▶ GOAL OF THE EXERCISE:
Line by line, repeat the material below exactly and skip the images.

━━━━━━━━━━━━━━━━━━━━

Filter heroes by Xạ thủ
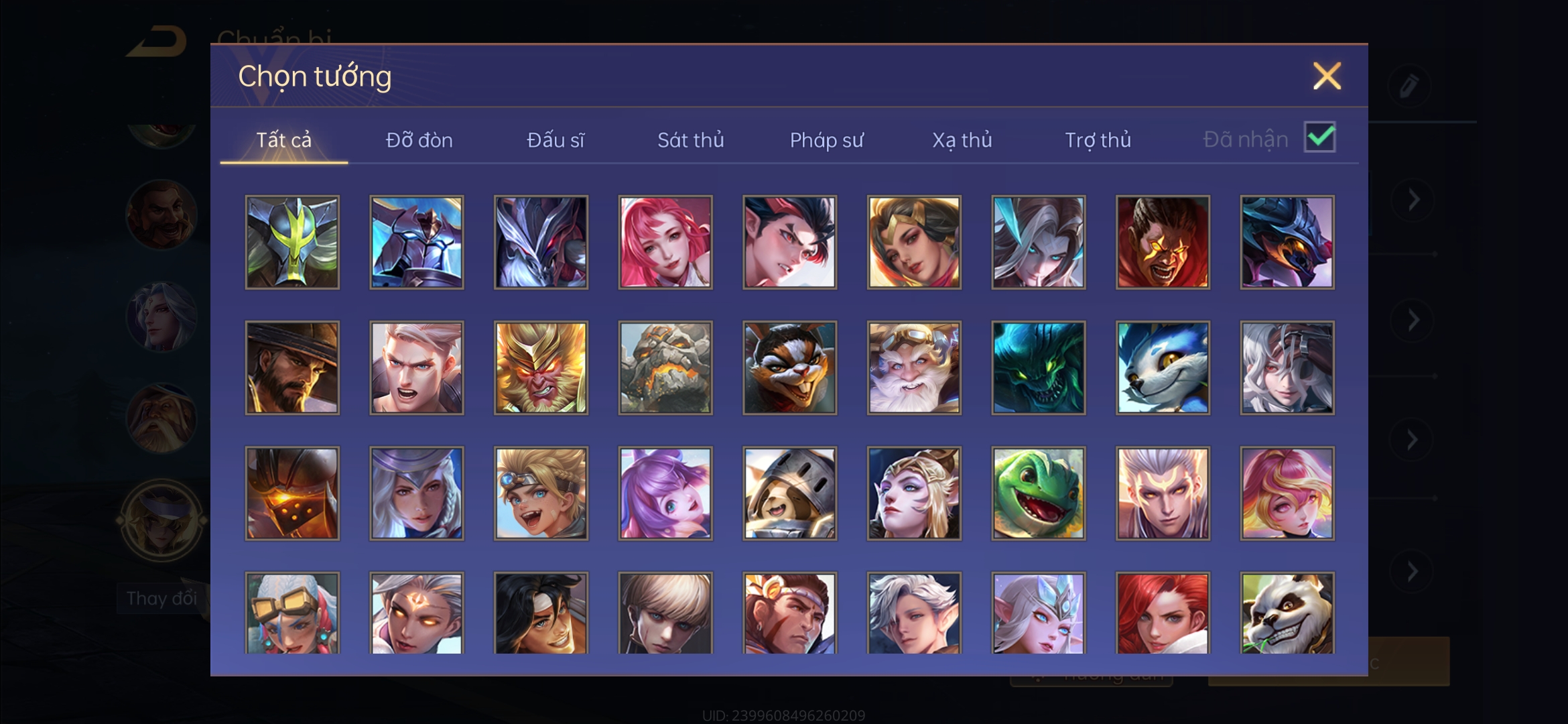 click(962, 139)
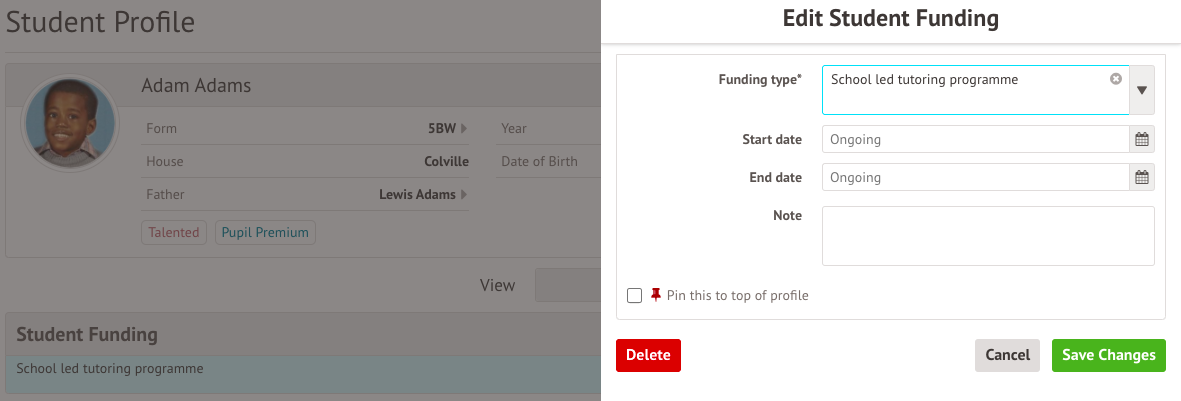
Task: Select the Pupil Premium tag
Action: [266, 233]
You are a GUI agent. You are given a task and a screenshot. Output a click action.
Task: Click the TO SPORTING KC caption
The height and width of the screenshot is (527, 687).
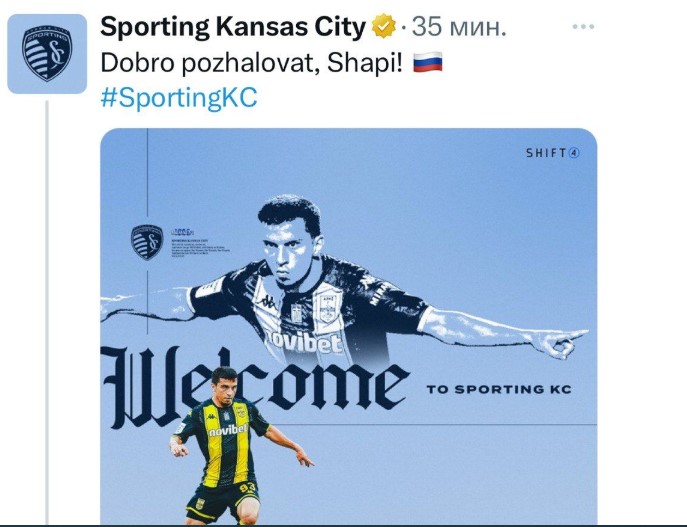click(x=499, y=389)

━━━━━━━━━━━━━━━━━━━━

▶ FINISHED EXERCISE:
Filter heroes by Xạ thủ
 click(962, 139)
Task: Select the Pupil Premium tag
Action: [266, 233]
You are a GUI agent. You are given a task and a screenshot. Output a click action.
Task: Click the TO SPORTING KC caption
The height and width of the screenshot is (527, 687).
click(x=499, y=389)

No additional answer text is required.